Para ter uma ideia do destaque que estas notícias tiveram na imprensa portuguesa, ver, por exemplo, a edição de 10 Maio 2008 do Diário de Notícias, ou texto de Leonor Botelho e Vanessa Rato, “Nau portuguesa do século XVI em risco de ser submersa na Namíbia”, in Público, 29 Setembro 2008, p. 8.

[3] Nuno Faria sublinhou recentemente a “convivência de épocas”, o “abalar da noção de contemporaneidade” traduzidos pela obra de Francisco Tropa. Ver Nuno Faria, “De uma visão outra”, in AA. VV., Caminos. Arte Contemporáneo Portugués. Colección Caixa Geral de Depósitos. Adquisiciones 2005/2006, Lisboa: Culturgest, 2006, pp. 99-101. Teresa Velázquez também destacou esta intemporalidade: “Numa sociedade em que o presente, que tudo engole e nada recorda, é a forma dominante de experiência, Tropa procede artesanalmente, restituindo às formas um horizonte que as investe de significado, para devolver ao espectador a estranheza de um fragmento imperceptível que o distancie do momento em que vive e para fazer com que o tempo incisivo e único, onde cada um recolhe os princípios primeiros e indemonstráveis de toda a aprendizagem, se reate.” Teresa Velázquez, “La Asamblea de Euclides / Francisco Tropa”, in La Asamblea de Euclides, Madrid: Matadero Madrid, 2007, p. 13.

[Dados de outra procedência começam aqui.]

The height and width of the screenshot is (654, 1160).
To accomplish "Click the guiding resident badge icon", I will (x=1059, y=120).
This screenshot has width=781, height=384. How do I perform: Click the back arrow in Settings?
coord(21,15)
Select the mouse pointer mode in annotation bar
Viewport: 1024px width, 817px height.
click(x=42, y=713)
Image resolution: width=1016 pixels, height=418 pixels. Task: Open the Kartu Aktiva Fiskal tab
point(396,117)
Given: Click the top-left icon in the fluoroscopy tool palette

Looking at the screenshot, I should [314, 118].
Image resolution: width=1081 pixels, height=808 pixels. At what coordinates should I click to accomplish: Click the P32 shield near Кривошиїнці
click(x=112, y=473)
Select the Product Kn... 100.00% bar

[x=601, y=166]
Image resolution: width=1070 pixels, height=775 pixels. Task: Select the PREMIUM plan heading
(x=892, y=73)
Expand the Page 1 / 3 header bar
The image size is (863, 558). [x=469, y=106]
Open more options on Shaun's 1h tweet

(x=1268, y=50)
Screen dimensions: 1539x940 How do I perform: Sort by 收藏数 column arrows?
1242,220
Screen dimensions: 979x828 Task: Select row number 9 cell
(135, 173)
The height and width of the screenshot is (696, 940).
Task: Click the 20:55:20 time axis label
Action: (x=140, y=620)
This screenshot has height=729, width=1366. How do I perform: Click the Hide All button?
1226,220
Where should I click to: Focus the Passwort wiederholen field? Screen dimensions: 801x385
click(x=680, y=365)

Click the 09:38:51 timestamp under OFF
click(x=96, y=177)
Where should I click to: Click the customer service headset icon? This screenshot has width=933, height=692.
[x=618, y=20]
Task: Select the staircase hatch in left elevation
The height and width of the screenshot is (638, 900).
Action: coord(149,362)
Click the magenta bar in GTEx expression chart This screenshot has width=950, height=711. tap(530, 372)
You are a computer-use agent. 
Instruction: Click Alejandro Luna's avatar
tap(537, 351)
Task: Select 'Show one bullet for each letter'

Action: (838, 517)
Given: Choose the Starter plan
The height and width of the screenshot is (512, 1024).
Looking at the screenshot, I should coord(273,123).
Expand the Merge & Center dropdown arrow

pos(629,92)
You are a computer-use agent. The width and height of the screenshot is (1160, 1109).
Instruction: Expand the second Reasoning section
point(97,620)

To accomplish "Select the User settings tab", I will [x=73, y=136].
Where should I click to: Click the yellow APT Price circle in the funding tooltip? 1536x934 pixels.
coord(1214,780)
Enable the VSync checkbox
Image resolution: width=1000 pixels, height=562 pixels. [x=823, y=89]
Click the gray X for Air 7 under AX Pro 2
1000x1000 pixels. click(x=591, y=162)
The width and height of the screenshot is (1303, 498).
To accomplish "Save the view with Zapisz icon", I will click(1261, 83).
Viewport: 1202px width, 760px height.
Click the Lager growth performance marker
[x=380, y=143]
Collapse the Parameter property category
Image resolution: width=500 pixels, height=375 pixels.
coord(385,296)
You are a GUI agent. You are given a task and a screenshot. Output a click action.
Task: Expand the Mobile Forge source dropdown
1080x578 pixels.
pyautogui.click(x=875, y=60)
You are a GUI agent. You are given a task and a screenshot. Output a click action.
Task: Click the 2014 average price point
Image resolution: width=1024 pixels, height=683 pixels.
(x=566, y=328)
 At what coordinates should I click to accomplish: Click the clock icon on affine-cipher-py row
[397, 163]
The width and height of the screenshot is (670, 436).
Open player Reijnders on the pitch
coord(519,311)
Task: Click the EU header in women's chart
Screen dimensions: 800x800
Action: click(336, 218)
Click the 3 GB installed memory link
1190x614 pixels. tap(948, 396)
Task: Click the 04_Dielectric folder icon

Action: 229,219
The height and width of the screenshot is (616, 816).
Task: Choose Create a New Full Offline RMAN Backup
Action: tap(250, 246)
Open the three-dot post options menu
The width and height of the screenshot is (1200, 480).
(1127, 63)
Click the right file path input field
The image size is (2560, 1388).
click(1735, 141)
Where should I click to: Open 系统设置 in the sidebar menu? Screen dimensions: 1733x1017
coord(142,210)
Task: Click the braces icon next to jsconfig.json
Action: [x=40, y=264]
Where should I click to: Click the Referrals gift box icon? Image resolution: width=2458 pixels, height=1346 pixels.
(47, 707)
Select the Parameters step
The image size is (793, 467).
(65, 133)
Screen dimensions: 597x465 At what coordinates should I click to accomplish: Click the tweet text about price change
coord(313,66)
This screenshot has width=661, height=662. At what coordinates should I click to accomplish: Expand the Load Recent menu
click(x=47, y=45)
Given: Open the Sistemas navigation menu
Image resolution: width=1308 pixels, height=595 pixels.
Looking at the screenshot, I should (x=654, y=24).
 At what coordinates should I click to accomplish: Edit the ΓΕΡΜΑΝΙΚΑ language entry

[4] Francisco Tropa tem vindo, nos últimos anos, a apresentar uma série de ossadas e de crânios moldados em bronze. Esta relação directa com a morte, este olhar a morte de frente, não é comum na obra dos artistas contemporâneos. É muito raro que os artistas nos levem a pensar na linha que separa a vida e a morte, questão eminentemente metafísica, ainda para mais empregando iconografia apenas associável à arte clássica ou a experiências modernas datadas de há oitenta anos, aproximadamente. Benjamin Buchloh explica-o muito bem numa entrevista a Gabriel Orozco em 2000, quando, às tantas, pergunta: “Quem fez crânios no contexto da modernidade, no século XX? Lembramo-nos dos crânios de Cézanne, do crânio de Picasso; um dos quadros mais importantes do cubismo tardio, Natureza-morta com crânio, é uma obra extraordinária; lembramo-nos pelo menos de uma escultura notável de Picasso, que é um crânio em bronze e, depois disso, há uma grande lacuna. Não houve muitos artistas que fizessem crânios depois disso, e será Gerhard Richter a fazer uns crânios em finais ou em meados dos anos de 1980, tomando a mesma aproximação que tu tomas, de tour de force, que passa por confrontar uma tradição iconográfica que parece basicamente inabitável. Não trabalhas com crânios se és um artista contemporâneo; isto é uma lei. Perguntemos a Carl Andre, a Donald Judd ou a Dan Flavin se o crânio é um objecto apropriado. Simplesmente não podes fazer isto depois dos anos de 1960; não existe tal coisa como confrontar a morte através da arte: é piroso, é ridículo, está cheio de kitsch, é um cliché.” Ver “Molly Nesbit, Benjamin H. D. Buchloh y Gabriel Orozco conversan en la ciudad de México”, in Textos sobre la obra de Gabriel Orozco, Madrid: CONACULTA, 2005, p. 158.

[5] Adolfo Bioy Casares, “La obra”, in Historias de Amor, Madrid: Alianza Editorial, p. 79.

[6] Leonard Karen, Wabi-Sabi for Artists, Designers, Poets & Philosophers, Berkeley, California: Stone Bridge Press, 1994.

[7] Francis Ponge, “A Terra”, in Alguns Poemas, Lisboa: Edições Cotovia, 1996, pp. 61-63, p. 63.

8 Adolf Loos, “Ornamento e crime”, in Ornamento e Crime, Lisboa: Cotovia, 2004, pp. 223-234, p. 234.

[8] Hal Foster, “Master Builder”, in Design and Crime (and other diatribes), Londres e Nova Iorque: Verso, 2002, pp. 27-42.

[9] Nicholas Bourriaud referia-se recentemente a Locus Solus, de Raymond Roussel, nas páginas da revista Frieze: “Escrito originalmente em 1914, é uma das mais fantásticas exposições jamais escritas, uma impressionante redistribuição das relações entre formas, palavras, ideias”. Ver Frieze, Maio 2008, pp. 34-35.